Workers at Amazon in New York City and grocery delivery service Instacart nationwide went on strike Monday to demand better protection and pay, as they’ve now come to be viewed as  “essential” workers during the coronavirus pandemic.

The demonstrations come as more people across the country are staying home and instead relying on delivery for household necessities, including cleaning products and food, as confirmed COVID-19 cases in the U.S. continue to skyrocket. Some of the workers’ demands include more paid sick time and better precautionary measures to reduce the risk of infection.

The labor strikes also come after Instacart announced plans for mass hiring, and Amazon announced a goal of 100,000 new hires in its warehouses across the U.S. to keep up with rising online order demands. 

Workers at Whole Foods, which is owned by Amazon, have also planned a “sickout” for Tuesday, and their demands include paid sick time and immediate shutdown of any site where a COVID-19 case is confirmed.

“COVID-19 poses a very real threat to the safety of our workforce and our customers,” reads a petition on “We cannot wait for politicians, institutions, or our own management to step in to protect us.”

By 2 p.m. Monday, Amazon workers at its fulfillment center in Staten Island, New York, appear in a video walking out, with some holding signs. Organizers have told multiple media outlets that at least 50 people participated in the demonstration, while Amazon has said 15 people participated.

The Amazon strike came as workers said multiple people at the Staten Island warehouse have tested positive for COVID-19, and others across the country have reportedly been first hearing about infected coworkers through rumors rather than the company. Workers want the warehouse to be closed for cleaning and to be paid during that period. Amazon called the claims “simply unfounded” in a statement to ABC.

Ahead of the Instacart walk off, shoppers and the Gig Workers Collective said in a Medium post published on March 27 that they’re asking the company for personal protective equipment at no cost and an additional $5 in hazard pay per order, among other terms. 

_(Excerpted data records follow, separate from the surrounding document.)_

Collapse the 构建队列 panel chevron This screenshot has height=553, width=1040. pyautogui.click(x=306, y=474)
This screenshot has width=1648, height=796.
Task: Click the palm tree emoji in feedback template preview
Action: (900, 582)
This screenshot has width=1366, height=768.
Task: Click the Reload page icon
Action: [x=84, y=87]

“Instacart has turned this pandemic into a PR campaign, portraying itself the hero of families that are sheltered-in-place, isolated, or quarantined,” the post reads. “Instacart has still not provided essential protections to Shoppers on the front lines that could prevent them from becoming carriers, falling ill themselves, or worse.”

Instacart responded with its own Medium post, saying the company is offering 14 days of sick pay for hourly employees or full-service shoppers who are diagnosed with COVID-19 or in quarantine until May 8. The company pointed to other measures, including contact-free alcohol delivery and in-app incident reporting, and announced Sunday that it would provide more health and safety supplies including hand sanitizer to workers.  

The workers again responded that the strike was still on, and identifying some holes in the company’s response.

“Hazard pay went completely unaddressed,” the post reads. “The average pay per order is well under $10. Workers should not be risking their lives for pocket change.” 

This story has been updated to reflect information from Amazon.